However, we do have to deal with it as a military coup, as no democracy can develop under military rule (including the relatively smart ones that rule from behind a civilian curtain like in the Egyptian case.)
Adding to the complexity of the labelling dilemma, we have significantly underestimated the power of the highly dynamic masses. Yes, we do have to resist growing powers of any military, but at the same time we have to understand that it is more of a “revolutionary approximation”, in which the masses decided to appoint a new representative to lead change, more than being a simplistic military coup.
We also have to put revolutionary developments in context since 25 January 2011.
The absence of reliable revolutionary leadership made the masses delegate the old Supreme Council of the Armed Forces in 2011 to finalise the job. When the military messed up, the masses let the Brotherhood take their chance at leadership through what was meant to be democracy. When the Brotherhood conspired against the demands of the revolution, the masses thought the new military leadership might be a leader as well and they simply shifted support attempting to bring Morsi and the Brotherhood down. (Brecht De Smet, Ghent University)
Dynamics of mass mobilisations and popular uprisings cannot be interpreted or analysed under traditional contexts of formal democracy.

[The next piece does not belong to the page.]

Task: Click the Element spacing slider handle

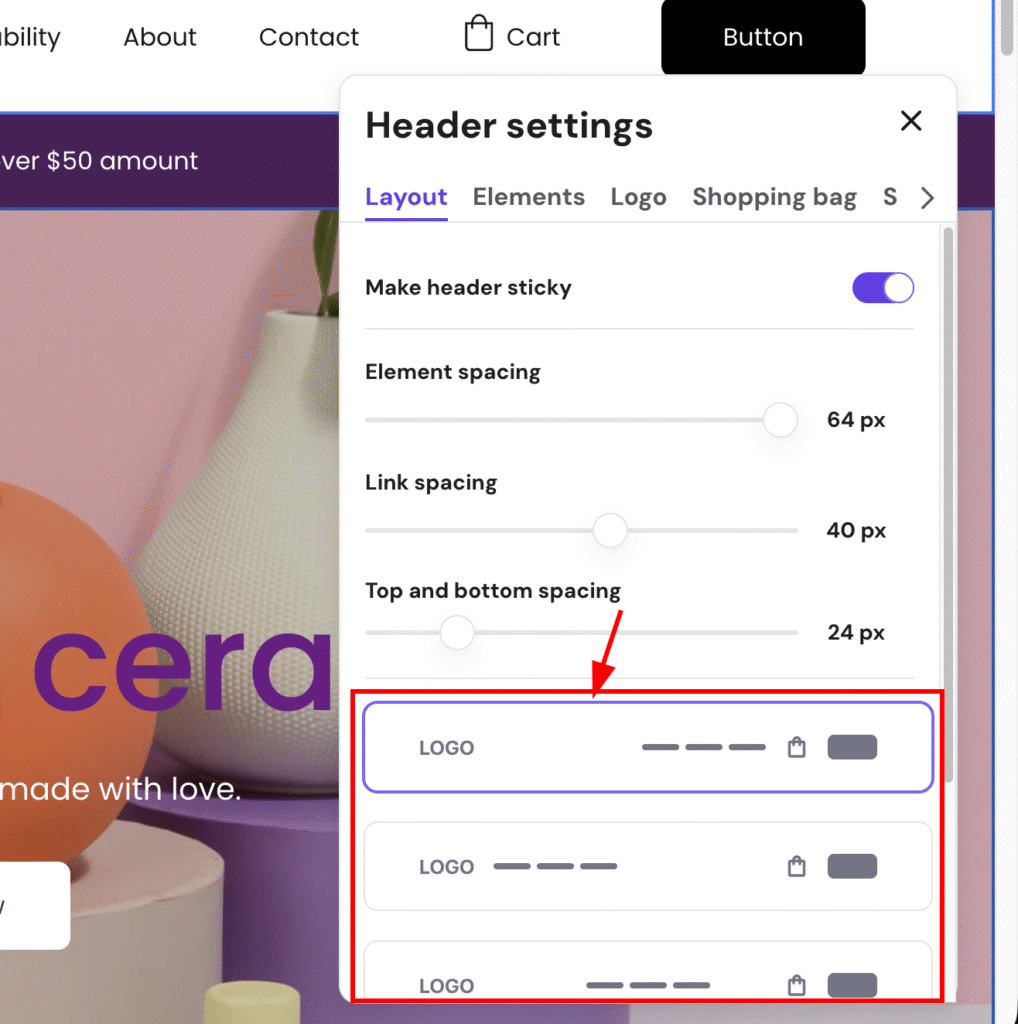Action: tap(780, 420)
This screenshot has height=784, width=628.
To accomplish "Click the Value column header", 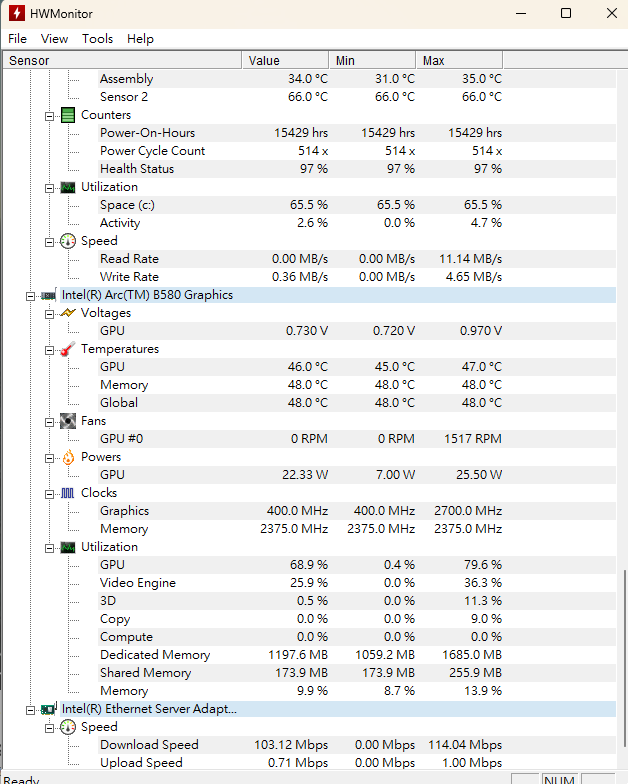I will pyautogui.click(x=286, y=60).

Simplistically calling the change in Egypt a military coup, either by Islamists and their supporters in Rabaa Al-Adaweya and Al-Nahda Square or by international players, entails a significant disrespect to 23 million citizen signatures against the Brotherhood’s rule; Morsi barely won the 2012 elections with only 12 million votes.
As for the question of legitimacy (a label and a slogan used by the Brotherhood to fight their last direct battle to keep as much as they can of political influence), it represents manipulation by the Brotherhood leaders and short-sightedness from international players.

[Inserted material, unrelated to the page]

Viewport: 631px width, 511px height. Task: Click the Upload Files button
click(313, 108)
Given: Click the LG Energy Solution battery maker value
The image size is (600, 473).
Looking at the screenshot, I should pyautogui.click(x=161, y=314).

Notwithstanding the violations of incitement and calling for violence before and after 30 June, legitimacy as a label could easily be stripped from the Brotherhood in their fight for power. One simple question within the context of formal democracy could do the job: isn’t voting for a president (Morsi) and having another one (the Supreme Guide of the Muslim Brotherhood Mohamed Badie) ruling the country considered a blunt violation of democratic foundations?
Between the mess of labels, interference by international players, manipulation by Brotherhood leaders to their own poor followers, unclear military agenda and social fascism on the rise, a long road is ahead of Egypt to reach stability, or even start a proper post-Mubarak transition.